Quem também alcança a fé é Marcus. Ele e Sue na verdade são Caleb (Jack Hawkins) e Mary (Sienna Guillory), dois soldados ateus que matam e assumem as identidades de dois mitraicos para conseguirem sair da Terra. Porém, depois que uma voz inexplicável o dá instruções e o ajuda a se tornar o novo líder mitraico, Marcus/Caleb entra em uma espiral de paranoia e complexo de messias que o transforma no mais perigoso dos fanáticos religiosos. Assim como os fanáticos que antes desprezava, ele passa a interpretar quaisquer acontecimentos como sinais divinos e a justificar seus atos de violência como a vontade de Sol.
A mesma voz misteriosa fala com Paul (Felix Jamieson), o pequeno filho de Marcus e Sue. Assim como Marcus/Caleb, ele passa a agir sob os comandos daquela voz e se considera um privilegiado por ter sido escolhido por Sol para fazer sua vontade divina. Paul, Marcus e Mãe possuem algo em comum: os três personagens se consideram escolhidos; eles por estarem escutando a voz de Sol e ela por estar carregando em seu ventre a criança que seu criador havia planejado. O problema é que nada disso corresponde à realidade.
No último episódio da primeira temporada de Raised by Wolves (sugestivamente intitulado “O início”) fica claro que tanto as vozes e aparições escutadas e vistas pelos personagens, quanto os “milagres” ocorridos ao longo da ação, quanto a inexplicável gravidez de Mãe são obras de uma inteligência desconhecida. A entidade não revelada conseguiu não apenas colocar vozes nas cabeças dos personagens mas também invadir os sistemas da arca para convencer Mãe a utilizar sua avançada tecnologia para “dar à luz” a um animal completamente desconhecido para os novos habitantes do planeta. Pior, o novo animal possui algumas das habilidades dela, como a capacidade de voar.
O que a série pretende com isso é explorar a terceira Lei de Clarke: qualquer tecnologia suficientemente avançada é indistinguível de magia. Por desconhecerem e não estarem preparados para as habilidades da entidade que habita o planeta, os personagens dão as próprias explicações para os eventos e se colocam no centro dos acontecimentos. Eles são facilmente manipulados ao interpretar as ordens escutadas como a vontade de um criador benevolente, quando na verdade se tratava apenas de uma entidade mundana e altamente avançada.
No caminho até essas revelações, Raised by Wolves explora várias outras ideias e situações relativas à religião, ao ateísmo e à psicologia humana. Mais que isso, a série é um fantástico, perturbador e impiedoso trabalho de ficção científica, misturando drama, suspense e terror de forma nunca antes vista.
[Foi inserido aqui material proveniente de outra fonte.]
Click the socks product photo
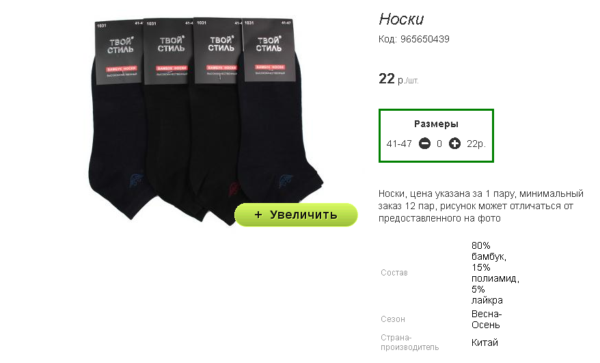tap(206, 122)
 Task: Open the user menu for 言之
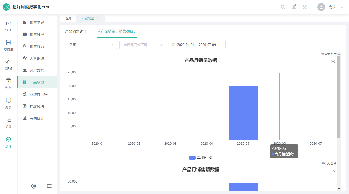click(330, 7)
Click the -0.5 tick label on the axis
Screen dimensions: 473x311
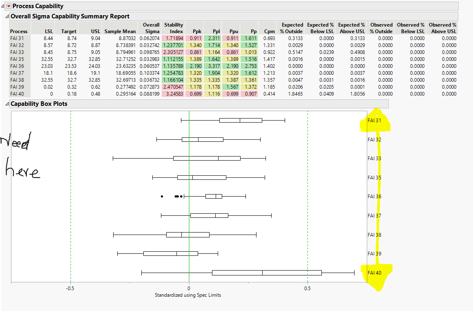(x=70, y=288)
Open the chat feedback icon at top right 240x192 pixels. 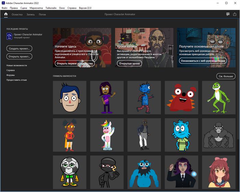pyautogui.click(x=228, y=14)
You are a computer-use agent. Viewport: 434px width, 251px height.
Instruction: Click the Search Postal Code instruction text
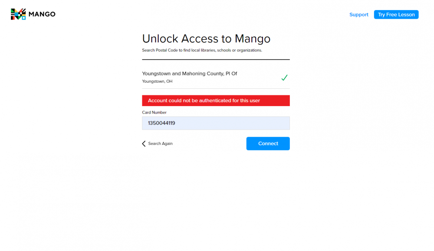click(x=202, y=50)
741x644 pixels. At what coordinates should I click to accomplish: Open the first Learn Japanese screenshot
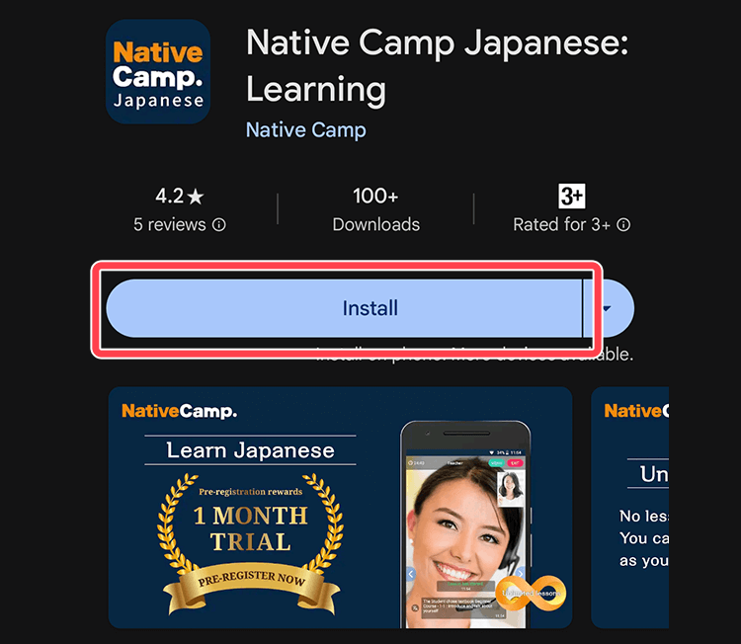[x=340, y=508]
No aspecto tecnológico, os grandes destaques são os androides do tipo Necromancer, como Mãe, que são armas de destruição em massa capazes de manipular tanto ondas sonoras quanto forças gravitacionais para destruir seus inimigos, resultando em cenas tão belas quanto aterradoras.
Para as possíveis próximas temporadas (a segunda já foi confirmada), resta ver se a relação entre Campion e Paul realmente vai evoluir para uma fraternidade semelhante a de Rômulo e Remo. Mas antes de erguerem uma nova civilização, eles precisarão passar por uma verdadeira luta pela sobrevivência diante de formas de vida que ainda são um mistério para a humanidade.
E farão isso em meio a muita iconografia religiosa. O planeta e seus dois habitantes iniciais (Mãe e Pai) representam versões distorcidas do Jardim do Éden e de Adão e Eva. Para todos os efeitos, Mãe foi seduzida e engravidada por uma serpente, cometendo um “pecado” que muda tudo e que coloca a vida de todos em risco. Além disso, a posição de ataque adotada pelos Necromancers em muito se assemelha a de uma pessoa crucificada.